Agricultural Technology Research

AGRICULTURAL TECHNOLOGY RESEARCH

Browse through current projects at the UBC Farm and partner sites across B.C., in collaboration with the Centre of Excellence in Next Generation Networks (CENGN).

 

Lead Researcher: Sean Smukler

Summary: This project seeks to train models using a series of multispectral satellite images to detect the types of plants growing in each of the UBC farm plots over a 5 year period (2021-2025). The results were used to inform a pipeline for developing weed detection/prediction tools for commercial farm fields through the prairies.

Project Contact: Sean Smukler

Summary: TreeTrack is developing an AI-enabled UAV monitoring platform to automate seedling survival verification in reforestation and regenerative land management settings.
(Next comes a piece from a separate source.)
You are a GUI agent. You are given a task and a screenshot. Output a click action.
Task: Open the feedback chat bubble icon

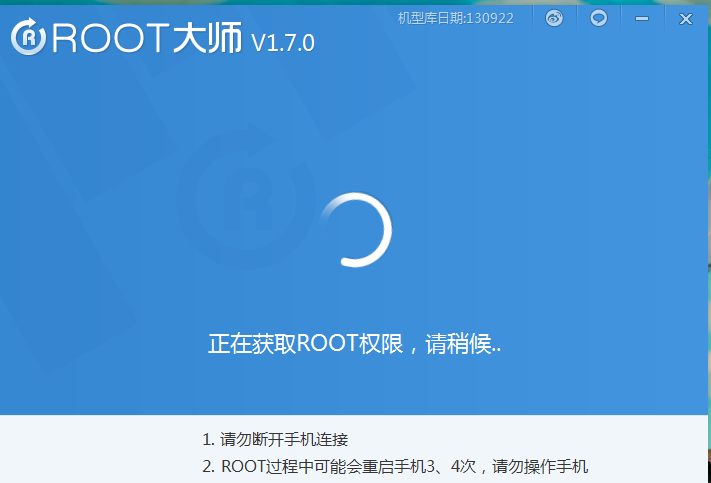point(598,18)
Current monitoring methods rely on manual ground sampling of 2–5% of planted areas, which is labor-intensive, slow, and statistically limited. This project evaluates whether high-resolution UAV imagery combined with machine learning can deliver accurate, full-site survival assessments in a faster and more cost-effective manner.

The primary research questions are:

  • Can UAV-based imagery achieve greater than 90% seedling detection and classification accuracy under real field conditions?
  • Can automated geospatial processing produce standardized survival reports within 72 hours of data capture?
  • How does full-site aerial monitoring compare with traditional manual sampling in terms of coverage, efficiency, and data reliability?

The methodology involves periodic UAV flights using TreeTrack’s DJI platform equipped with high-resolution RGB imaging. Imagery will be processed through a cloud-based AI pipeline that detects, counts, and classifies seedlings. Limited ground-truth sampling will be conducted for validation purposes only; no planting, soil disturbance, or crop manipulation will occur.

The project’s broader impact is to improve transparency and accountability in ecological restoration and carbon markets by reducing monitoring costs and increasing data fidelity. Knowledge mobilization includes sharing results with CENGN and UBC Farm stakeholders, providing demonstration sessions, and engaging students interested in applied agri-tech and remote sensing.